Write out the passage of the curator's note below from "The Third Future: A Self-Portrait delivers" to "transports the viewer.", word for word.

Excerpt to read:
⟨

THE THIRD FUTURE: A SELF-PORTRAIT
CURATOR'S NOTE
Ainsley Burrows
The Third Future: A Self-Portrait
Raised in Kingston, Jamaica, and Brooklyn, New York, Ainsley Burrows is a multidisciplinary artist whose upbringing is in the foreground of his art. His work references the many lessons, stories, historical figures, events, movements, and diasporas that have shaped his perspective.
The Third Future: A Self-Portrait delivers the essence of a man through a philosophical lens turned inward. The body of work created for this exhibition gives representation and visual language to a modern way of rendering self-portraiture. The Third Future fuses different aspects of Burrows’ storytelling journey from prose to lyrics to performance to painting. Working primarily in acrylic paint, the saturated tones and textured surfaces draw the eye and fuel the imagination while the scale of the pieces opens the pathway to an abstract experience that is immediate, personal, and transports the viewer.
This exhibition shows we are more than our hair, eyes, lips, skin, and limbs. This is a new self-portrait. Influenced by literature and themes of Afrofuturism, magical realism, and immigration, and the tumultuous path to belonging. His paintings emerge from layer upon layer until he achieves his perfect final composition from an alchemic process where images are deconstructed and reimagined.

⟩

Listed records:
⟨

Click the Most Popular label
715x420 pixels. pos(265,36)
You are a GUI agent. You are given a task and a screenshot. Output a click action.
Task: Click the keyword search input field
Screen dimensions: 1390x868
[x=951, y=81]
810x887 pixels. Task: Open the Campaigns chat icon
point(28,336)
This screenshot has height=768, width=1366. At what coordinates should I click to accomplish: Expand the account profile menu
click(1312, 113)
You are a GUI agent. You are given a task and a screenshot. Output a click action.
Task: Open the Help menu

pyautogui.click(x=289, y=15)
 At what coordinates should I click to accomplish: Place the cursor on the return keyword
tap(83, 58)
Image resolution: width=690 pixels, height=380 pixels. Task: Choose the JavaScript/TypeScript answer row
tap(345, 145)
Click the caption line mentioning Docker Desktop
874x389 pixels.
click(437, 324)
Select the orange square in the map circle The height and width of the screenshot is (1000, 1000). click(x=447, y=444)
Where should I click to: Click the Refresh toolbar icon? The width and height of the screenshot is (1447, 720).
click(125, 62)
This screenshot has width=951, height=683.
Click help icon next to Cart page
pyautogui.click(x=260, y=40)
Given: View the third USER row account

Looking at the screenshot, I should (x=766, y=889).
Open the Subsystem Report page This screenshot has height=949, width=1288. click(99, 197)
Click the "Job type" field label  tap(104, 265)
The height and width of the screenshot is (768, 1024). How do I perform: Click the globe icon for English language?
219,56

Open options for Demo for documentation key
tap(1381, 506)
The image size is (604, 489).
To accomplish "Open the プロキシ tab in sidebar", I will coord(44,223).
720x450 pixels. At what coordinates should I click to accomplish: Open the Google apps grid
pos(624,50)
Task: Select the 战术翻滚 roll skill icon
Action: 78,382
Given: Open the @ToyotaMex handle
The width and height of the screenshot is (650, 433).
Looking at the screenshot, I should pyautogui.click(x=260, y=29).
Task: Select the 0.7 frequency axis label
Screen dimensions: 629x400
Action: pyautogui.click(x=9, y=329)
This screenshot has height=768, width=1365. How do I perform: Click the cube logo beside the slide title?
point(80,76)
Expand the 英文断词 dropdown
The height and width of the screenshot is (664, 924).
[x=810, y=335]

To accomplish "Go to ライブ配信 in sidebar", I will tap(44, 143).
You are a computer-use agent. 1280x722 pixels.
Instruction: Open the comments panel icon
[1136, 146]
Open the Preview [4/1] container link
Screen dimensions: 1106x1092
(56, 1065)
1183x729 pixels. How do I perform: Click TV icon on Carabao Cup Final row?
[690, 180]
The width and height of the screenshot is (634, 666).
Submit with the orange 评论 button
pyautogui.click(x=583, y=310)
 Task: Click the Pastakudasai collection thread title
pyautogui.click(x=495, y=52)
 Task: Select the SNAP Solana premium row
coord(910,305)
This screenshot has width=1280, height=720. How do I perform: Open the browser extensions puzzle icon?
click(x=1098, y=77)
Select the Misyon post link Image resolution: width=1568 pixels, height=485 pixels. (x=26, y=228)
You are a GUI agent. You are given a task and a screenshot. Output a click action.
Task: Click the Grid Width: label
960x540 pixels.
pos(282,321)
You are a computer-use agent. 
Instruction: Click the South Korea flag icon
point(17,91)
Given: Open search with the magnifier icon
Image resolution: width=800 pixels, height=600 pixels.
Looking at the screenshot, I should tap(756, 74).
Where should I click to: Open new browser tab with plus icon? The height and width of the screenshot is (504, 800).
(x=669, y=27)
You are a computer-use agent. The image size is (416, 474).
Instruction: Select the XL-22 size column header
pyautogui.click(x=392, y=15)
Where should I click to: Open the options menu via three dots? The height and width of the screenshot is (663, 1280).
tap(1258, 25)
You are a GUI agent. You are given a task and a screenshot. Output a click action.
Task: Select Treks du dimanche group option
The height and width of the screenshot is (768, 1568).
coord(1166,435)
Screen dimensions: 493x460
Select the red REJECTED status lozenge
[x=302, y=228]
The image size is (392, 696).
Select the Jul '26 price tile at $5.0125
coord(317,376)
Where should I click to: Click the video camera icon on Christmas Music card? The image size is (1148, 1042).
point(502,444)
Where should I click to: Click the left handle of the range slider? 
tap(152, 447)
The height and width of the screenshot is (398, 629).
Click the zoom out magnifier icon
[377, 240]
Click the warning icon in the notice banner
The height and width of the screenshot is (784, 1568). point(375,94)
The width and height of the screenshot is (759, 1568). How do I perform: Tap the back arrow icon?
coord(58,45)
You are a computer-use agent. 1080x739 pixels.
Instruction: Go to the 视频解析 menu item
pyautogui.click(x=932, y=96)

⟩

Exercise response:
The Third Future: A Self-Portrait delivers the essence of a man through a philosophical lens turned inward. The body of work created for this exhibition gives representation and visual language to a modern way of rendering self-portraiture. The Third Future fuses different aspects of Burrows’ storytelling journey from prose to lyrics to performance to painting. Working primarily in acrylic paint, the saturated tones and textured surfaces draw the eye and fuel the imagination while the scale of the pieces opens the pathway to an abstract experience that is immediate, personal, and transports the viewer.